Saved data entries
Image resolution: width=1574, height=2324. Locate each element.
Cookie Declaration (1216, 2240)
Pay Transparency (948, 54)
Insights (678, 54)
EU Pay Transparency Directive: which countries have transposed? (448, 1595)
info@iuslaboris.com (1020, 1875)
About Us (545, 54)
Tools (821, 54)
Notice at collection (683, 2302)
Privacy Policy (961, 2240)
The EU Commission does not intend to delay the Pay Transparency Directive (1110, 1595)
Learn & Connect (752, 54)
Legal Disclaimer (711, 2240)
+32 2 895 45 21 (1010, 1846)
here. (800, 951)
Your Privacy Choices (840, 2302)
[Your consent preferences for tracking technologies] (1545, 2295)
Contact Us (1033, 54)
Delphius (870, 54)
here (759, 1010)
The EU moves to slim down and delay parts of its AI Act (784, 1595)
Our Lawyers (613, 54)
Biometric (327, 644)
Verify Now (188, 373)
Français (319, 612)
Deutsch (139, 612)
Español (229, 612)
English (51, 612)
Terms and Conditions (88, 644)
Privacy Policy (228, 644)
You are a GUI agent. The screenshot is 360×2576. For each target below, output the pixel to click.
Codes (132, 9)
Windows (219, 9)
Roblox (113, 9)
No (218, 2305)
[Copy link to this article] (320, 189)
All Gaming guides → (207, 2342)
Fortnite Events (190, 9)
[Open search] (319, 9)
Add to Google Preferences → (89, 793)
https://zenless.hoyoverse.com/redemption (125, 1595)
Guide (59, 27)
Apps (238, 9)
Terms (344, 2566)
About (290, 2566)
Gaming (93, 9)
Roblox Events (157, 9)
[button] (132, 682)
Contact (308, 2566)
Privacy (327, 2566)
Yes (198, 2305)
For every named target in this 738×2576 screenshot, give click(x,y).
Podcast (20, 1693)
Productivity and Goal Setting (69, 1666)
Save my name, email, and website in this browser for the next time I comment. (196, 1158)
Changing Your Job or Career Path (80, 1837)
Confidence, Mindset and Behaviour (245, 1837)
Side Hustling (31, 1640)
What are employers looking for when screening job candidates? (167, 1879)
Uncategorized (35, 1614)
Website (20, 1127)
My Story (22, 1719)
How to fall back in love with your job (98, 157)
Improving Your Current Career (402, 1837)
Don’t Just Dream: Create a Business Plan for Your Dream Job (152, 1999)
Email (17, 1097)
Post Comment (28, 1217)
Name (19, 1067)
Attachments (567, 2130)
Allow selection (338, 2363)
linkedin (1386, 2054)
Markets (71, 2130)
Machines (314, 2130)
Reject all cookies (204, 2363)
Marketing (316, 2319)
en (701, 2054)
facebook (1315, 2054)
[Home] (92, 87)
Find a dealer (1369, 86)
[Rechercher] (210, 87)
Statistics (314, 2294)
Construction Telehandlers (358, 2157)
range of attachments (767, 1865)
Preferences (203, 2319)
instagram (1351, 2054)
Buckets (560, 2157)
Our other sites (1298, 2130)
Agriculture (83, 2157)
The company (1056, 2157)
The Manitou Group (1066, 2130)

# EXERCISE AIM
Reproduce each entry precisely, so that nothing differs from the original.

# EXERCISE RESPONSE
Image resolution: width=1574, height=2324. Locate each element.
Cookie Declaration (1216, 2240)
Pay Transparency (948, 54)
Insights (678, 54)
EU Pay Transparency Directive: which countries have transposed? (448, 1595)
info@iuslaboris.com (1020, 1875)
About Us (545, 54)
Tools (821, 54)
Notice at collection (683, 2302)
Privacy Policy (961, 2240)
The EU Commission does not intend to delay the Pay Transparency Directive (1110, 1595)
Learn & Connect (752, 54)
Legal Disclaimer (711, 2240)
+32 2 895 45 21 (1010, 1846)
here. (800, 951)
Your Privacy Choices (840, 2302)
[Your consent preferences for tracking technologies] (1545, 2295)
Contact Us (1033, 54)
Delphius (870, 54)
here (759, 1010)
The EU moves to slim down and delay parts of its AI Act (784, 1595)
Our Lawyers (613, 54)
Biometric (327, 644)
Verify Now (188, 373)
Français (319, 612)
Deutsch (139, 612)
Español (229, 612)
English (51, 612)
Terms and Conditions (88, 644)
Privacy Policy (228, 644)
You are a GUI agent. The screenshot is 360×2576. For each target below, output the pixel to click.
Codes (132, 9)
Windows (219, 9)
Roblox (113, 9)
No (218, 2305)
[Copy link to this article] (320, 189)
All Gaming guides → (207, 2342)
Fortnite Events (190, 9)
[Open search] (319, 9)
Add to Google Preferences → (89, 793)
https://zenless.hoyoverse.com/redemption (125, 1595)
Guide (59, 27)
Apps (238, 9)
Terms (344, 2566)
About (290, 2566)
Gaming (93, 9)
Roblox Events (157, 9)
[button] (132, 682)
Contact (308, 2566)
Privacy (327, 2566)
Yes (198, 2305)
For every named target in this 738×2576 screenshot, give click(x,y).
Podcast (20, 1693)
Productivity and Goal Setting (69, 1666)
Save my name, email, and website in this browser for the next time I comment. (196, 1158)
Changing Your Job or Career Path (80, 1837)
Confidence, Mindset and Behaviour (245, 1837)
Side Hustling (31, 1640)
What are employers looking for when screening job candidates? (167, 1879)
Uncategorized (35, 1614)
Website (20, 1127)
My Story (22, 1719)
How to fall back in love with your job (98, 157)
Improving Your Current Career (402, 1837)
Don’t Just Dream: Create a Business Plan for Your Dream Job (152, 1999)
Email (17, 1097)
Post Comment (28, 1217)
Name (19, 1067)
Attachments (567, 2130)
Allow selection (338, 2363)
linkedin (1386, 2054)
Markets (71, 2130)
Machines (314, 2130)
Reject all cookies (204, 2363)
Marketing (316, 2319)
en (701, 2054)
facebook (1315, 2054)
[Home] (92, 87)
Find a dealer (1369, 86)
[Rechercher] (210, 87)
Statistics (314, 2294)
Construction Telehandlers (358, 2157)
range of attachments (767, 1865)
Preferences (203, 2319)
instagram (1351, 2054)
Buckets (560, 2157)
Our other sites (1298, 2130)
Agriculture (83, 2157)
The company (1056, 2157)
The Manitou Group (1066, 2130)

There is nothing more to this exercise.